*Provided passage*:
_ _ _ _
How to Improve Problem Solving Skills

Jeffery Yuan

April 24, 2019

Why Problem-solving skills matters

Problem Solving and troubleshooting

  • Is fun
  • Is part of daily work
  • Solve the problem, get things done
  • Work More efficiently
  • With more confidence
  • Less pressure
  • Go home earlier

Solve the Problem when Needed

  • It’s your responsibility if it blocks you, the team

How to Solve a Problem

Understand the Problem/environment First

  • Understand the problem before google search otherwise it may just lead you to totally wrong directions.
  • Find related log/data
  • Copy/Save logs/info/findings that may be related

Check the Log and Error Message

  • Read/Understand the error message
  • Where to find log
    • Common places: /var/log
    • From command line:
      • -Dcassandra.logdir=/var/log/cassandra

Case Study – The Log and Error Message

Problem: Failed to talk Cassandra server: 10.10.10.10

Source code is always the ultimate truth

  • Find related code in Github
  • Find examples/working code
  • Understand how/why the code works by running and debug the code
  • Check the log with the code
    • Most problems can be solved by checking log and source code

Reproduce the problem

  • Find easier way to reproduce them
    • main method, unit test, mock
  • Simplify the suspect code
    • Find the code related, remove things not realtedUse
  • Reproduce locally
  • Connect to the remote data in local dev
  • Remote debug
    • Last resort, slow

Solving Problem from Different Angles

  • Sometime we find problem in production and we need code change to fix it
    • Try to find a workaround by changing database/Solr or other configuration
    • We can fix code later

Find Information Effectively

  • Google search: error message, exception
  • Search source code in Github/Eclipse
  • Search log
  • Search in IDE
    • Cmd+alt+h, cmd+h
  • Search command history
    • history | grep git | grep erase
    • history | grep ssh | grep 9042
    • history | grep kubectl | awk ‘{$1="";print}’ | sort -u

Find Information Effectively Cont.
_ _ _ _
*Task details*: Extend the write-up on improving problem-solving skills past its final heading, "Find Information Effectively Cont."
_ _ _ _
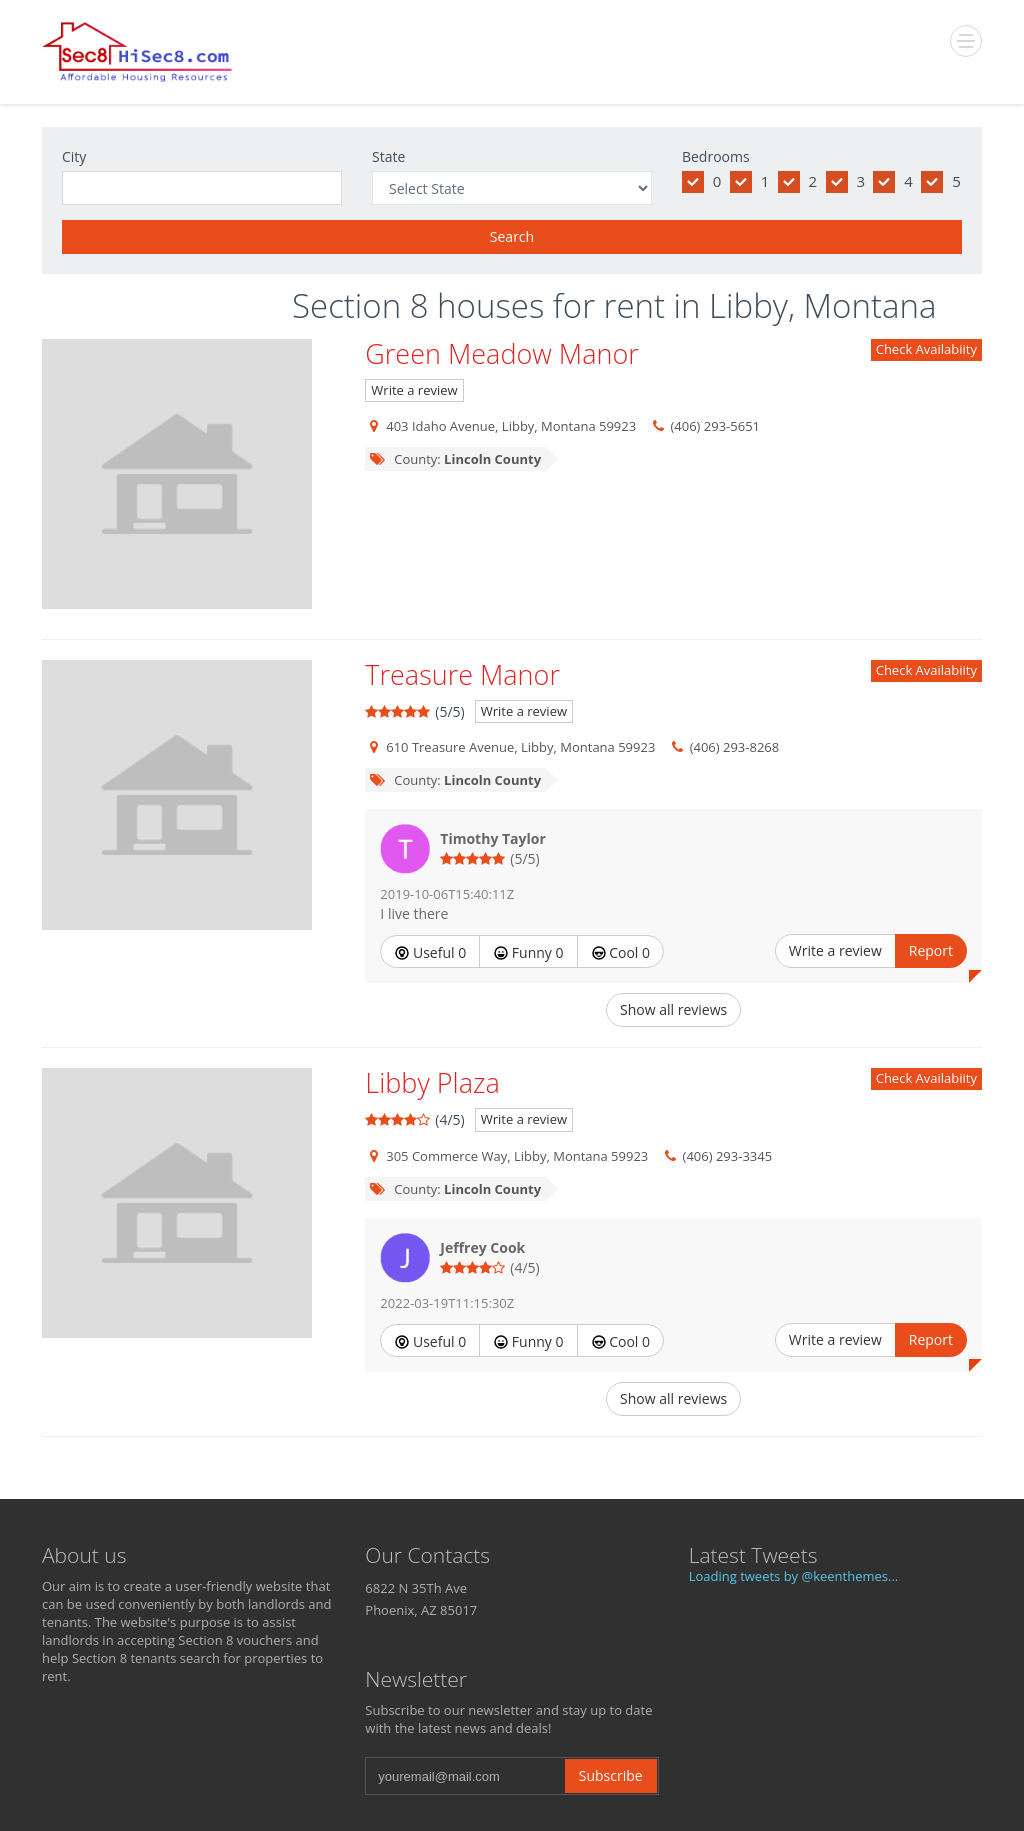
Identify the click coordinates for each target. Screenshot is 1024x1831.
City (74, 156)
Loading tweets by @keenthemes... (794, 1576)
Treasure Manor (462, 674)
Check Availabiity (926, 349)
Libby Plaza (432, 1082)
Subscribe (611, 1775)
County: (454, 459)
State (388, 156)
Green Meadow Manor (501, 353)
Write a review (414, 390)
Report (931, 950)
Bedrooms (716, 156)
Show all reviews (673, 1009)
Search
_ _ _ _
*Answer to the problem*:
  • Know company’s internal resource
    • where to find them
  • Know some experts (in company) you can ask help from

How to Troubleshoot and Debug

  • Don’t overcomplicate it.
  • In most cases, the solution/problem is quite simple
  • Troubleshooting is about thinking what may go wrong.
  • Track what change you have made

Resource About Troubleshooting

Urgent Issues in Production

  • Collaborate and share update timely
  • Let others know what you are testing/checking, the progress, what you have found, what you will do next

Ask for help

Before

  • Try to understand the problem and fix it by yourself first
    • If this applies: not urgent

Where and Who

  • Coworkers
  • Involve more people: the team, related teams
  • Stackoverflow
  • Specific forums
  • Google Groups
  • Github issues
  • Ask in multiple channels

How to Ask Help

  • Provide more context and info
    • log, stack trace or any information that may help others understand the problem
  • Provide what you have found, tried
  • Ask help once for same/similar/related issues

Learn more

  • The knowledge: root cause, etc
  • Learn their thinking process
    • how they approach this problem (logs, code), tools

Fix same/similar/related problems in other places

  • People make same mistakes in different places
    • Example: GetMapping(value = "/config/{name:.+}")

Knowledge & Tools

Knowledge

  • Be prepared
  • Learn how to debug/troubleshooting
  • Learn tools used for debugging
  • Learn framework, library, products, services used in your project
    • Apache/Tomcat configuration
    • How to manage/troubleshoot Cassandra/Kafka/Solr
  • Know what problem may happen, code change recently

Knowledge cont.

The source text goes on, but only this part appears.